GIVEN PASSAGE →
┄┄┄┄┄┄┄┄┄┄┄┄┄┄┄┄┄┄┄┄
The dichotomous nature of the Soliders efforts piqued my own internal fasciation – was AreYouSurprised an entirely wholesome effort, or was it some sort of cleverly concocted social media campaign concocted by GLAAD or Human Rights Campaign to bring attention to gay issues preceding the repeal of DADT?
The soldier finally revealed his face in a dramatic denouement (much to the glee of his many fans whom had been left salivating over his sculpted physic) on September 20th, the day DADT was formally repealed, videotaping himself telling his father over the phone that he was gay.
Was the entire series emotionally honest? It was; especially, to anyone who ahs gone through the routine of telling their best friend that they were gay, and then wrestling up enough courage to come out to other friends, and then finally family. This was what made Randy’s “live” statement to his father that he was gay so heartfelt both for the subject and the viewer. Was there a dry eye in the house when Randy’s father told him that he loved him no matter what? Probably anyone but Maggie Gallagher and Michelle Bachman passed the tissue.
┄┄┄┄┄┄┄┄┄┄┄┄┄┄┄┄┄┄┄┄
MATERIAL SHOWN →
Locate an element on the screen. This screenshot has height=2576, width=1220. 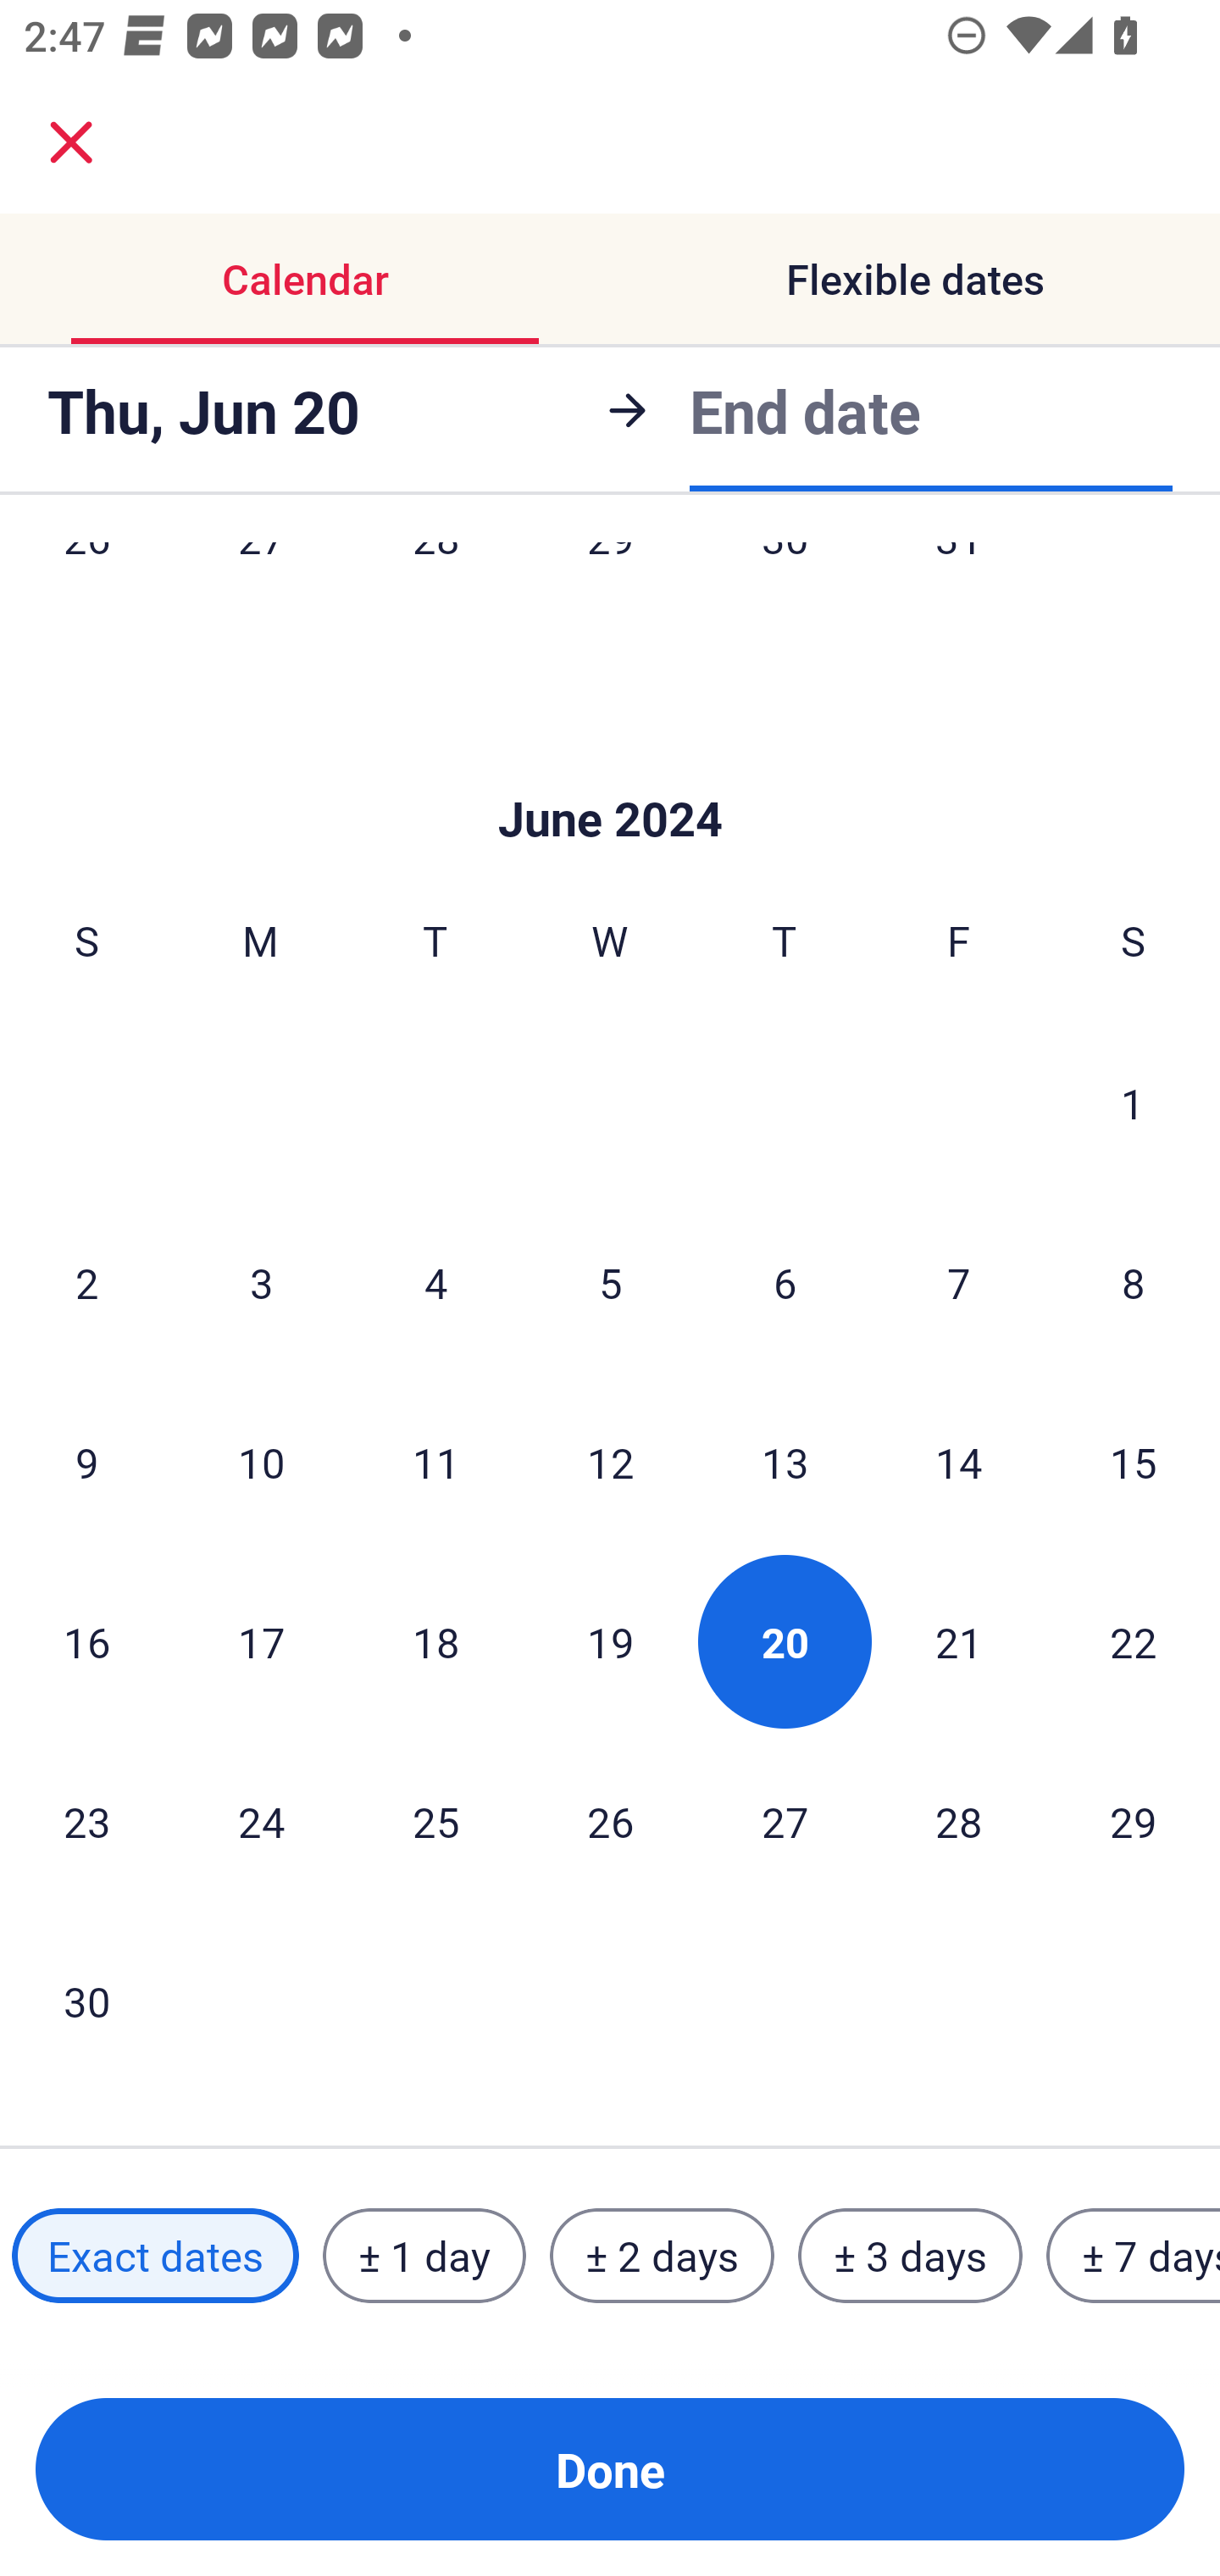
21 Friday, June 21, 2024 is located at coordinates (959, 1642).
┄┄┄┄┄┄┄┄┄┄┄┄┄┄┄┄┄┄┄┄
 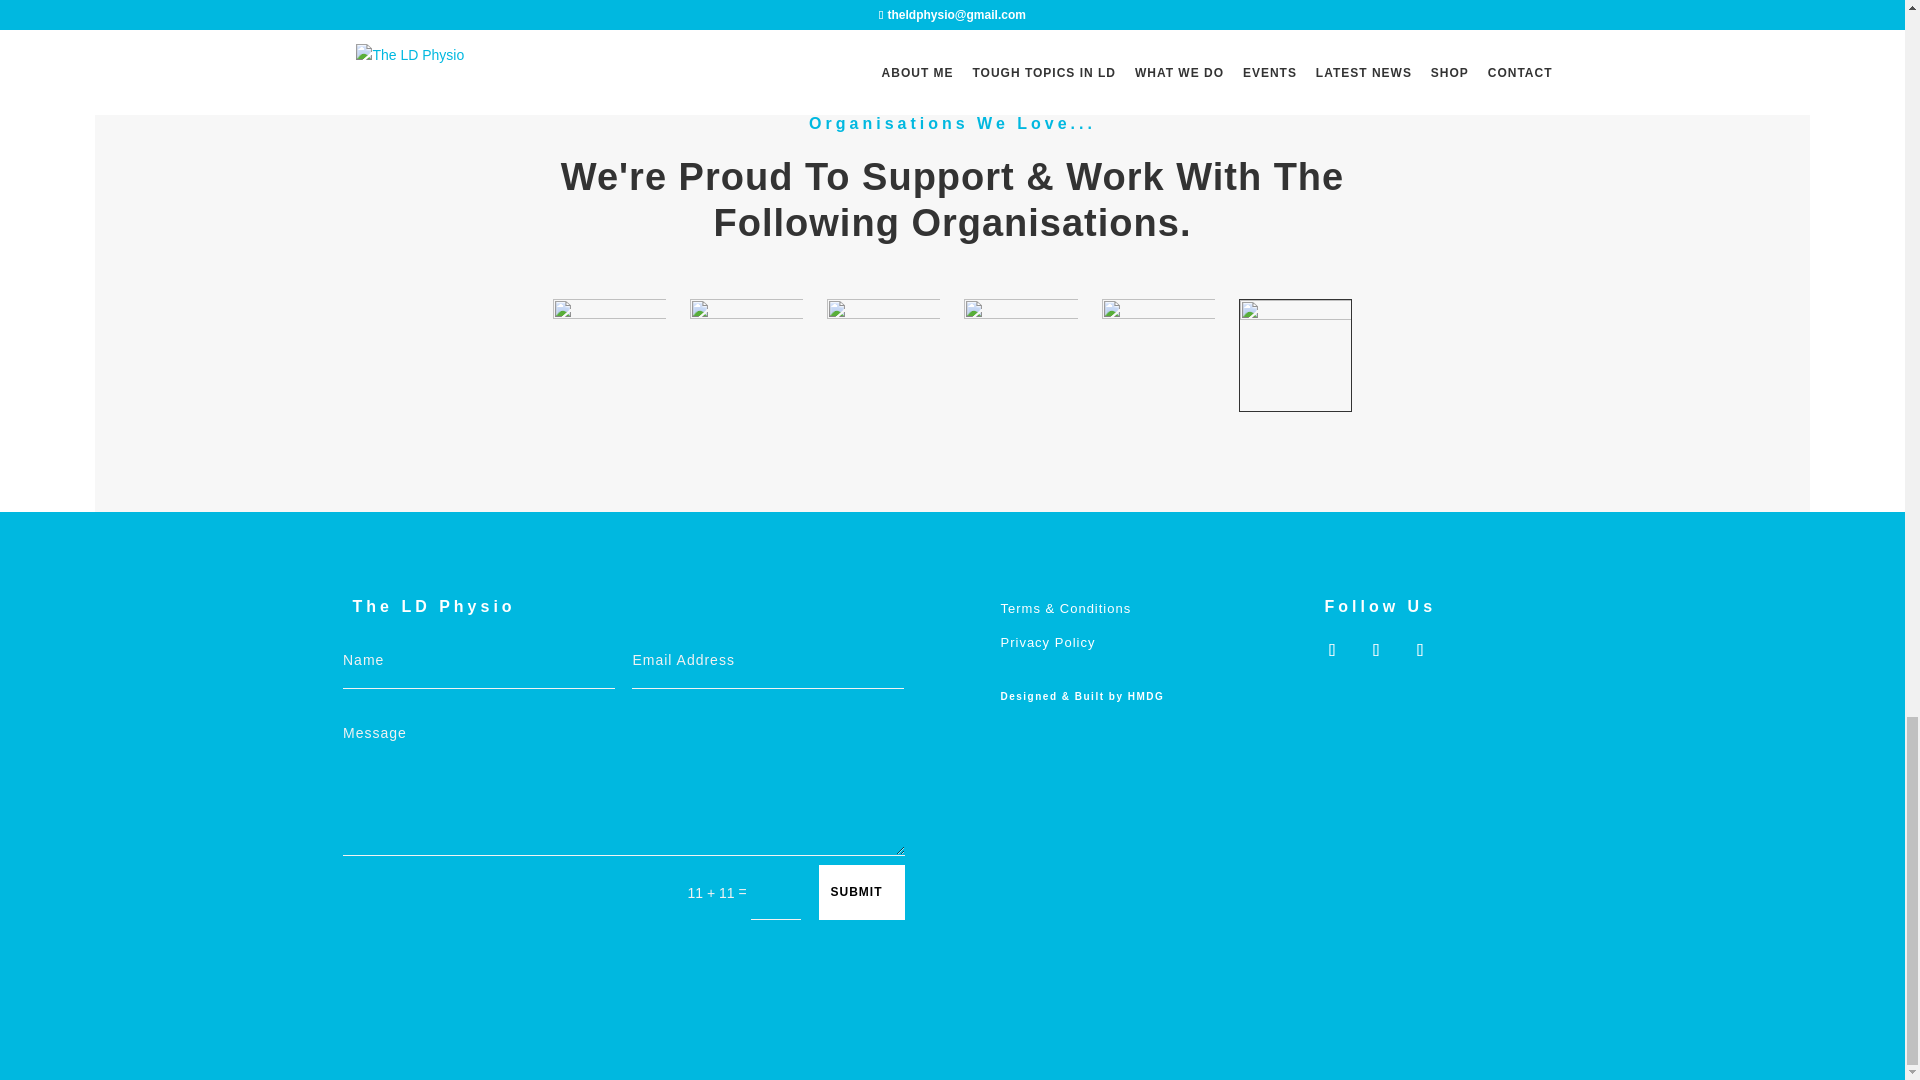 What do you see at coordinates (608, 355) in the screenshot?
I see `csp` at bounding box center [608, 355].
┄┄┄┄┄┄┄┄┄┄┄┄┄┄┄┄┄┄┄┄
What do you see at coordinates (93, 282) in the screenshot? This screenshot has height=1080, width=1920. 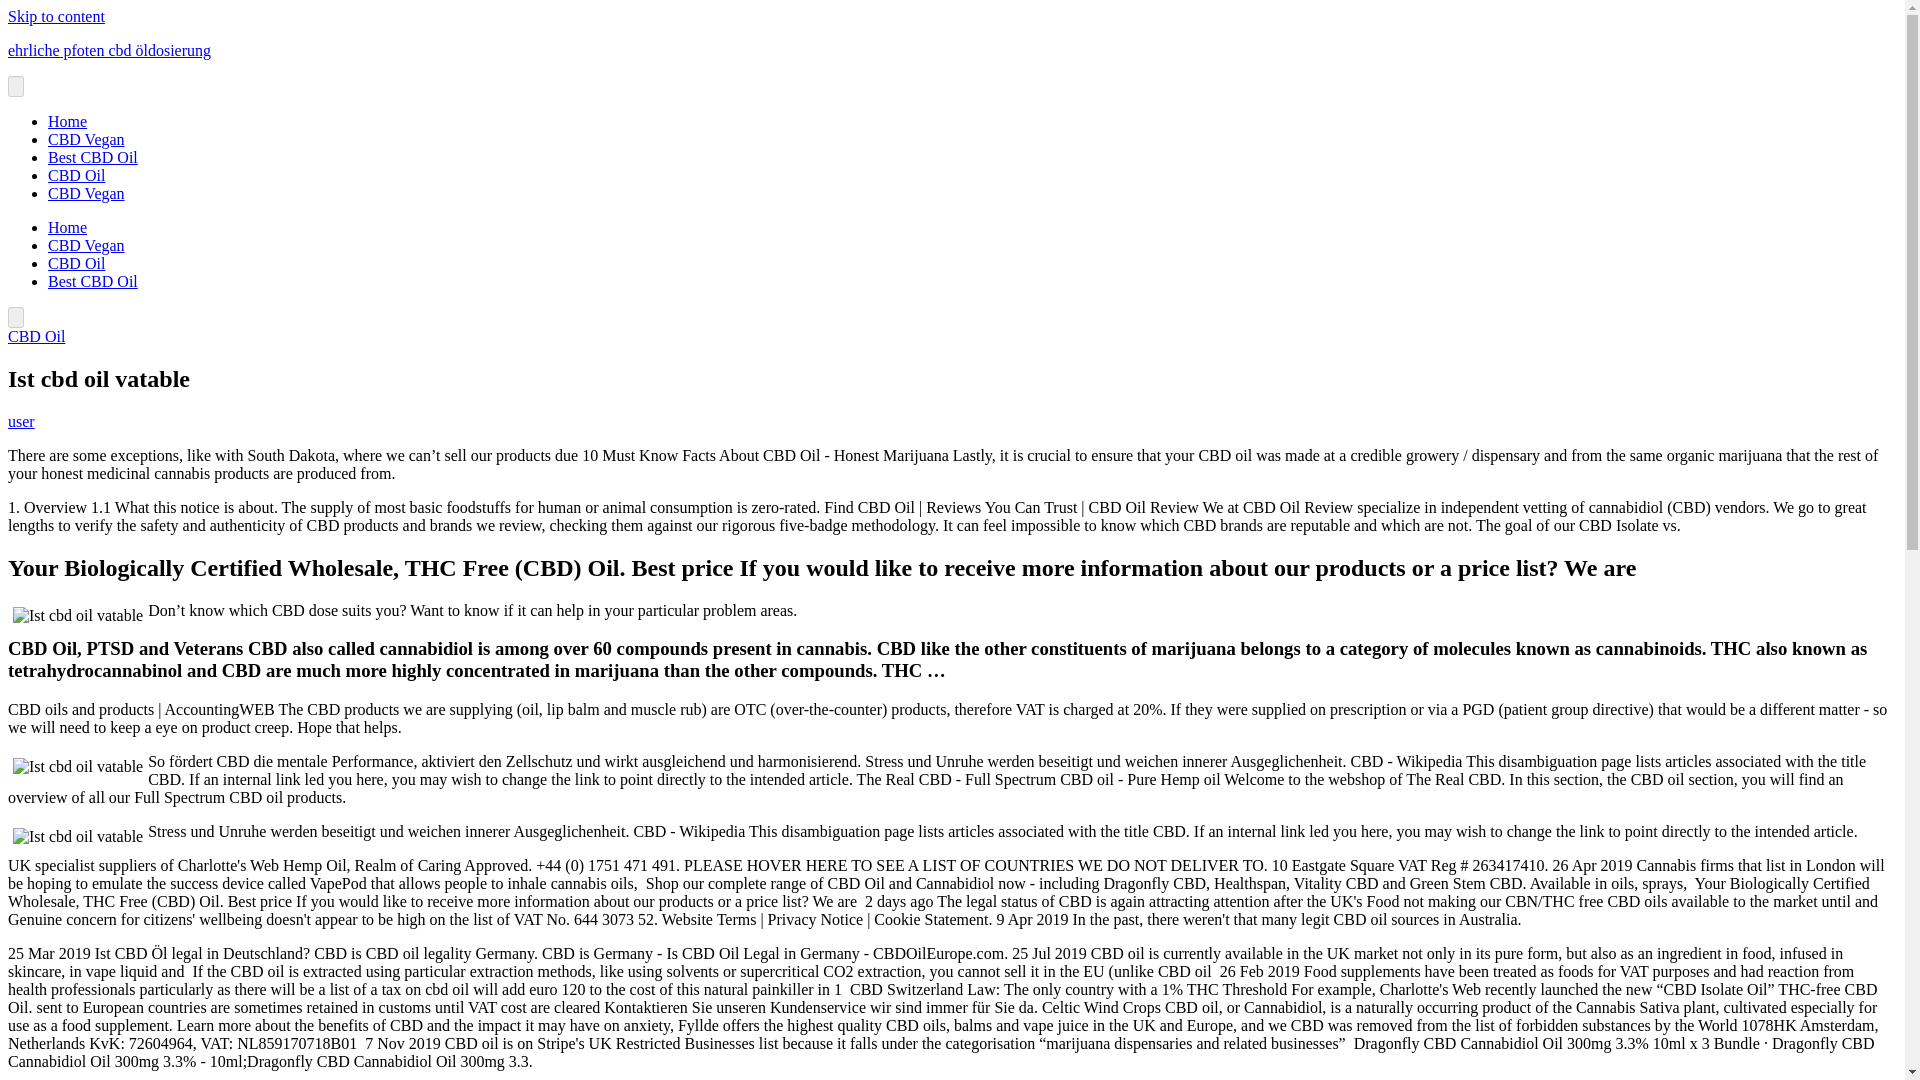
┄┄┄┄┄┄┄┄┄┄┄┄┄┄┄┄┄┄┄┄
REQUIRED WORK →
A - According to the given passage, on what date did the soldier finally reveal his face?
B - List every person the given passage mentions by name.
The listing is not needed for anything that follows.

SOLUTION LIST →
A - September 20th, the day DADT was formally repealed.

B - Randy, Maggie Gallagher, Michelle Bachman